(Exercise) Write out the records beneath this line exactly as they appear, minus any images.

(Provided data)

━━━━━━━━━━━━━━━━━━━━

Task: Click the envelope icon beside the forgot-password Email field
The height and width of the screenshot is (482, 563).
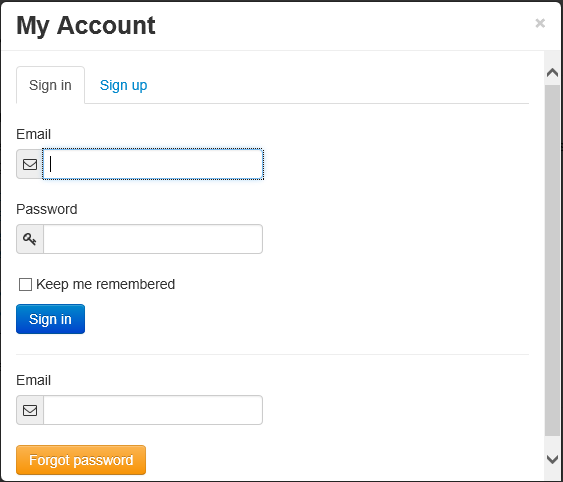Action: click(30, 410)
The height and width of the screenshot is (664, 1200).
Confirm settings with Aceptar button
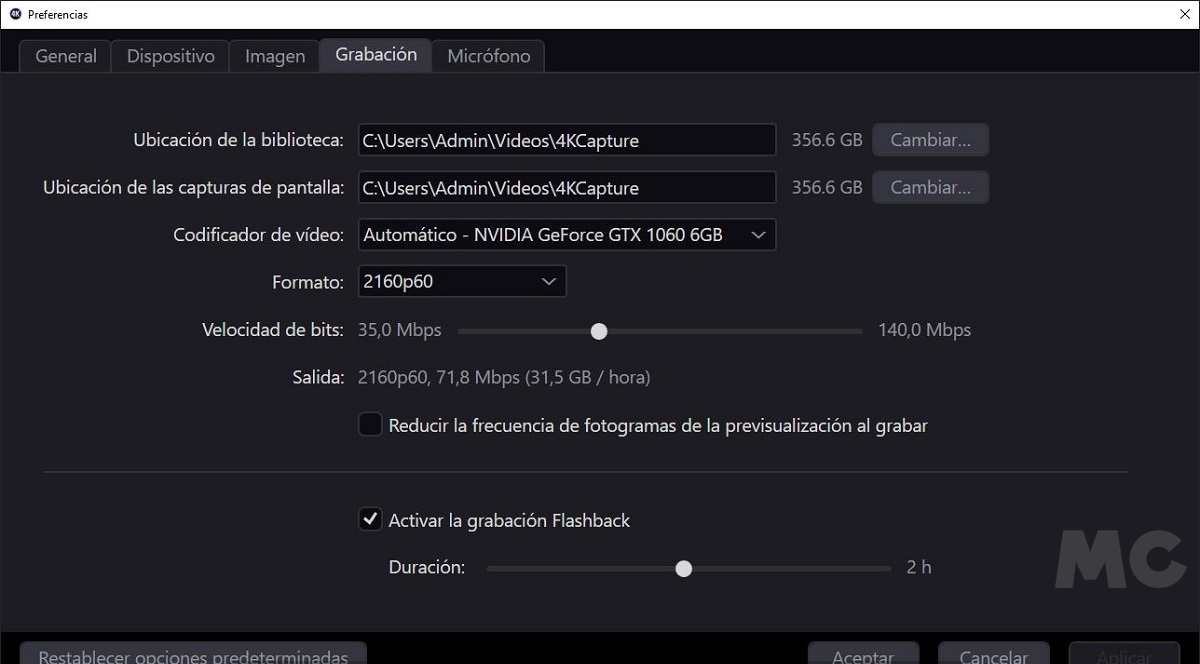click(863, 654)
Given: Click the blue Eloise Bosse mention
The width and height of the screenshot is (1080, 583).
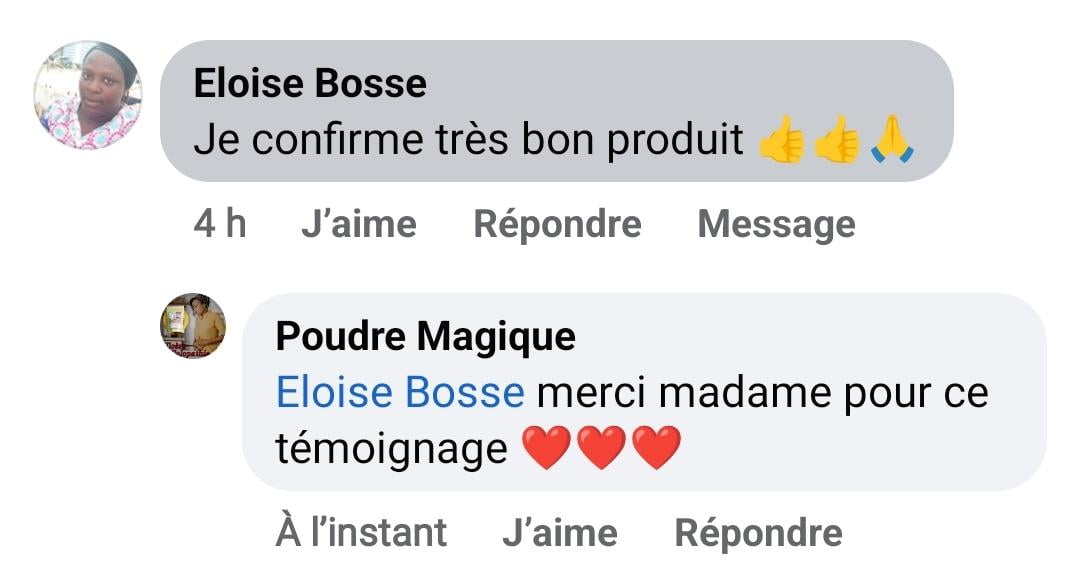Looking at the screenshot, I should pyautogui.click(x=399, y=393).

━━━━━━━━━━━━━━━━━━━━

(Reply to the exercise)
Task: Click the envelope icon beside the forgot-password Email field
The height and width of the screenshot is (482, 563).
Action: click(30, 410)
The height and width of the screenshot is (664, 1200).
Confirm settings with Aceptar button
click(863, 654)
Given: Click the blue Eloise Bosse mention
The width and height of the screenshot is (1080, 583).
Looking at the screenshot, I should pyautogui.click(x=399, y=393).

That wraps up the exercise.